A relação bilateral entre Brasil e Estados Unidos sofreu novo atrito após a Casa Branca, por meio do Escritório do Hemisfério Ocidental, registrar por rede social que solicitou a saída de um “funcionário brasileiro relevante” por suposta tentativa de manipular o sistema imigratório. Fontes do governo brasileiro identificaram o agente como o delegado Marcelo Ivo de Carvalho, que atuava em conjunto com o ICE e esteve à frente da prisão do ex-chefe da Abin, o deputado cassado Alexandre Ramagem, em processo ligado a pedido de extradição.

Em viagem à Alemanha, o presidente Luiz Inácio Lula da Silva disse que, se confirmada a medida americana, o Brasil poderá recorrer ao princípio da reciprocidade.
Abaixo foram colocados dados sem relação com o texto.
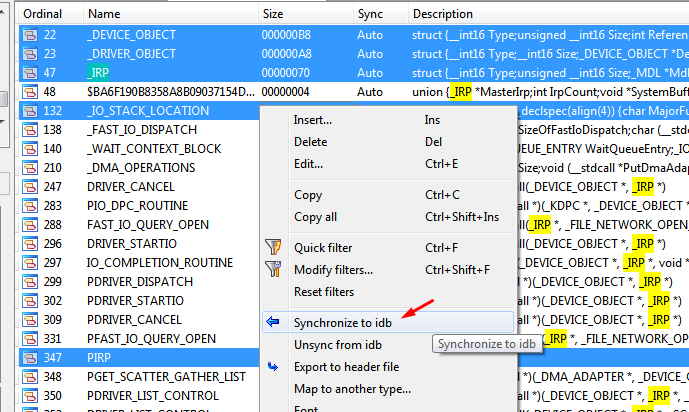Screen dimensions: 689x412
Task: Sort by the Size column header
Action: [272, 14]
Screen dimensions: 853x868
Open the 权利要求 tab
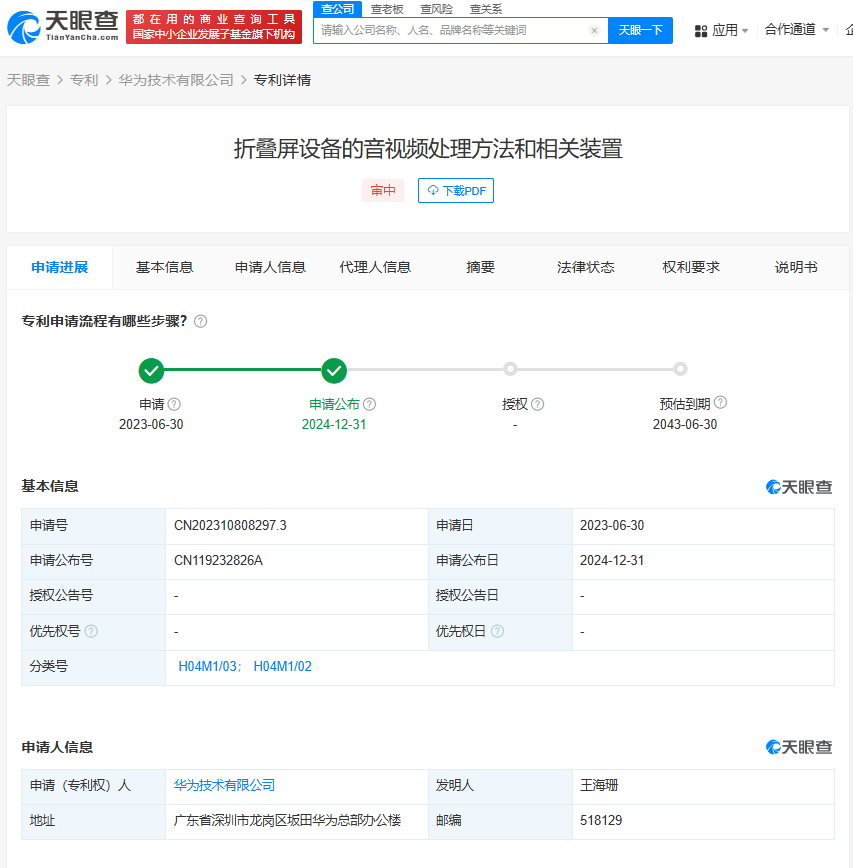pyautogui.click(x=691, y=267)
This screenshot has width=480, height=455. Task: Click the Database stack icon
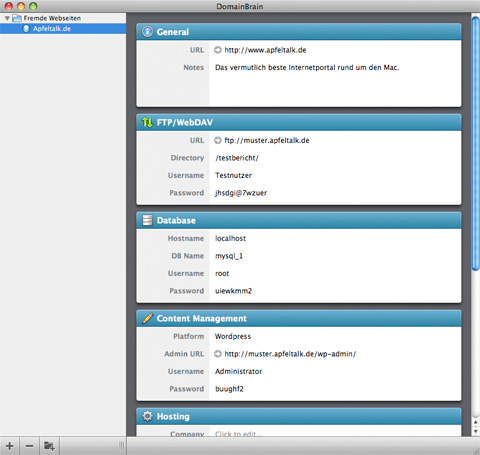tap(147, 220)

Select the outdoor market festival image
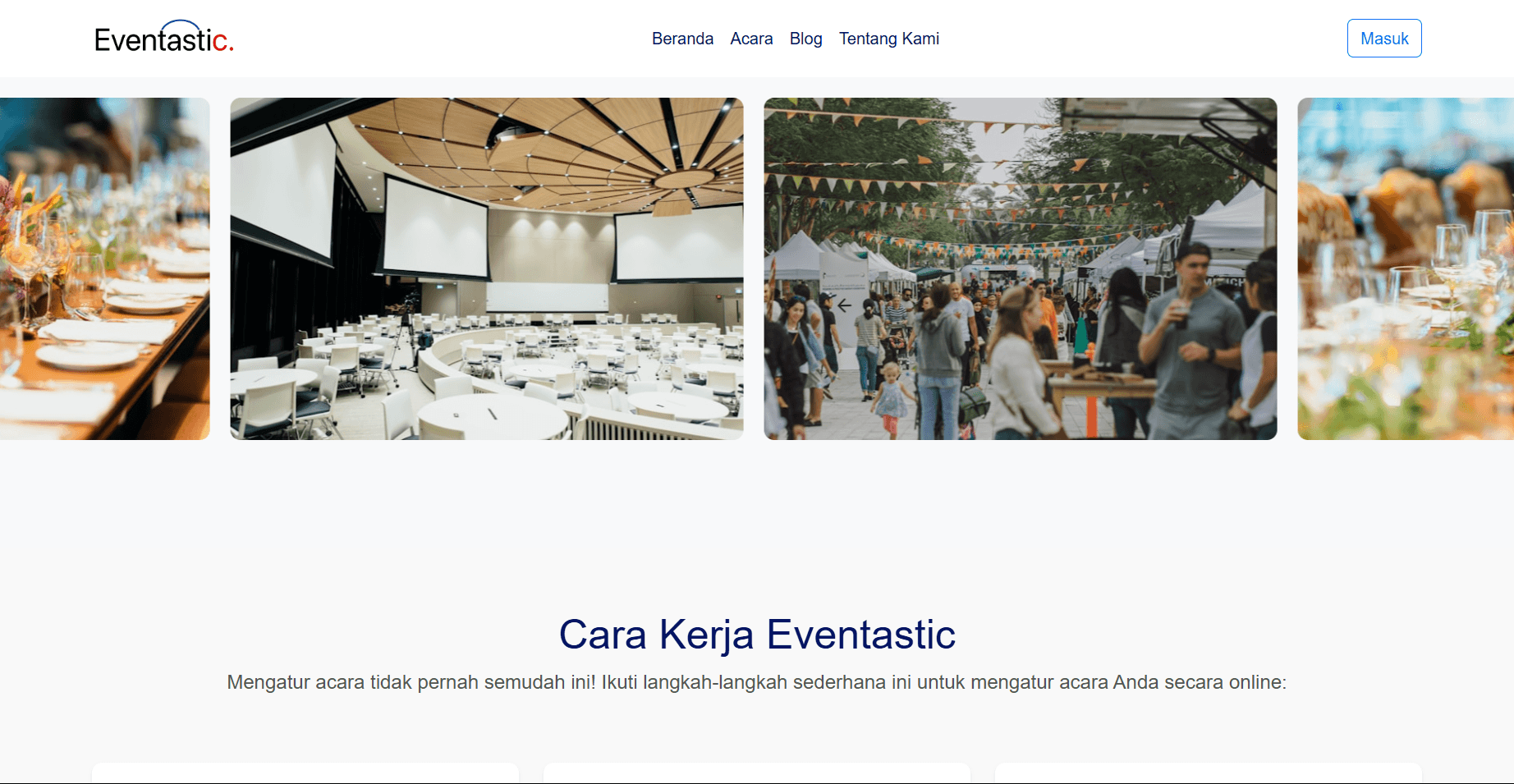[1021, 268]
A declaração, em tom firme, marca uma resposta política imediata e coloca pressão sobre o Itamaraty para transformar a reação verbal em ação diplomática. Até agora, porém, não houve comunicação formal pelos EUA ao Ministério das Relações Exteriores, que acompanha o caso pela embaixada em Washington e aguarda esclarecimentos do Departamento de Estado.

O chanceler Mauro Vieira, integrante da comitiva presidencial, qualificou a decisão como sem fundamento e lembrou que a atuação do delegado se dava dentro de um memorando de entendimento entre as autoridades brasileiras e americanas. Ainda assim, a crise exposta em uma postagem nas redes sociais acende alerta sobre fragilidade das formas de interlocução diplomática e amplia desgaste na cooperação policial. A ameaça de reciprocidade eleva o risco de retaliações que podem prejudicar investigações conjuntas e fluxos de cooperação em temas sensíveis como segurança e extradição.

Apesar da retórica contundente, a resposta prática dependerá da formalização do pedido americano e de cálculo político do governo. No curto prazo, a disputa cria um novo foco de tensão que complica a narrativa oficial sobre autonomia e parceria internacional, ao mesmo tempo em que oferece munição para opositores que cobram defesa intransigente da soberania. Resta ao Itamaraty transformar a expectativa por explicações em canal diplomático capaz de evitar que um episódio operacional evolua para ruptura institucional.